Given passage:
↓
Claudia Vera Cumberbatch

Claudia Vera Jones Mother of the Notting Hill Carnival provides an insight into her life. She was originally Claudia Vera Cumberbatch and born in Trinidad.

Claudia Vera Jones nee Cumberbatch

Claudia Vera Jones Mother of the Notting Hill Carnival provides an insight into her life. She was originally Claudia Vera Cumberbatch and born in Trinidad.

Claudia Vera Jones nee Cumberbatch

“Mother of the Notting Hill Carnival”

Claudia Vera Jones, Mother of the Notting Hill Carnival was a black civil rights activist and feminist who died penniless on 24th December 1964 in London, England and was almost forgotten by history.

She introduced the Notting Hill Carnival to England. Each year over a million people celebrate the Notting Hill Carnival and very few are aware of Claudia’s part in its history.

Claudia was born in Trinidad and lived in America. Claudia was born 21st February 1915 at 6 Cazabon Lane, Port of Spain, Trinidad. She was the daughter of Charles Bertrand Cumberbatch and his wife Sybil (aka Minnie Magdelene) nee Logan. Claudia was named “Claude” by her parents when they registered her birth in Trinidad. In search of a better future, she arrived at Ellis Island, New York, USA on 9 February 1924 with her sisters Sylvia, Meta, Irene and Lindsay. She travelled to the US on the SS Voltaire with her final destination as Harlem in New York. Between 1930-1935 she attended Wadleigh High School, but in 1933 her mother died of spinal meningitis aged 37 years and two years before Claudia graduated.

As a child of eight I came to the United States from Port of Spain, Trinidad, British West Indies. My mother and father had come to this country two years earlier, in 1922, when their economic status… had been worsened as a result of the drop in cocoa trade from the West Indies which had impoverished the West Indies and the entire Caribbean. Like thousands of West Indian immigrants, they hoped to find their fortunes in America where “gold was to be found on the streets” and they dreamed of rearing their children in a “free America.” This dream was soon disabused. Together with my three sisters, our family suffered not only the impoverished lot of working-class native families, and its multi-national populace, but early learned the special scourge of indignity stemming from Jim Crow national oppression.”

Unpublished autobiographical notes, December 6, 1955. Claudia Jones Memorial Collection, Schomburg Library, New York and quoted in “Left of Karl Marx”

1934

Claudia was committed to Sea View Sanatorium for almost a year after having been diagnosed with tuberculosis.

1935

Graduates from high school and begins working in a laundry, factory, millinery and sales.

1935-1936

Involved in Scottsboro Boys organizing, which the film “Mississippi Burning” is based upon. Writes “Claudia’s Comments” for a black newspaper; becomes editor of a youth paper, organ of Youth Clubs of Harlem and attends Harlem rallies.
↑
Work to complete: Write what comes next in the page on Claudia Jones above, picking up right after the 1935-1936 entry and keeping its year-by-year format.

Material provided:
↓
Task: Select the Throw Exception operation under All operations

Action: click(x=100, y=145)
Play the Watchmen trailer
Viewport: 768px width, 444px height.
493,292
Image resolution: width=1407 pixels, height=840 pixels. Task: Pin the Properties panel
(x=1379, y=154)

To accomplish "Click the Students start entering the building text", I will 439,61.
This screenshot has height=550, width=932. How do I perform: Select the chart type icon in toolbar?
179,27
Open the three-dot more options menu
↑
Answer below:
During this period I worked on a Negro Nationalist newspaper where I wrote a column (circulation about 4-5,000 copies) and had a weekly column called “Claudia’s Comments.” My job consisted there also of writing precis of the main editorial comments on Ethiopia from general commercial press, Negro workers trade union press etc. During the next ten years from 1936-1946/7, I was active in the YCL [Youth Communist League] and the youth movement. Served as organiser of the YCL in Harlem for a year. 1937 was sent to a six month National Training School of the CP [Communist Party]. On my return was elected to National Council YCL and became associate editor of the Weekly Review… Later I became editor of the Weekly Review (138-40). During 1943-45, became editor of Spotlight national publication of American Youth for Democracy… Worked from 1945-46 as editor of Negro Affairs Daily Worker… Elected full member National Committee 1945 Convention CP [Communist Party]… Arrested June 29, 1951 with 17 working class Communist leaders, including Elizabeth Gurley Flynn, under the infamous Smith Act for writing and article which described the forward movement of Negro and white women in opposition to the fascist bent world domination US foreign policy.

Claudia Jones Memorial Collection (Schomburg Center for Research in Black Culture, New York, USA and quoted in “Left of Karl Marx”

1938

Becomes New York State Chair and National Council Member of the Young Communist League. Attends National Council of Negro Youth, Southern Negro Congress, National Negro Congress. Visits American Congress. Files preliminary papers for U.S. citizenship.

1941

Becomes Educational Director of Young Communist League.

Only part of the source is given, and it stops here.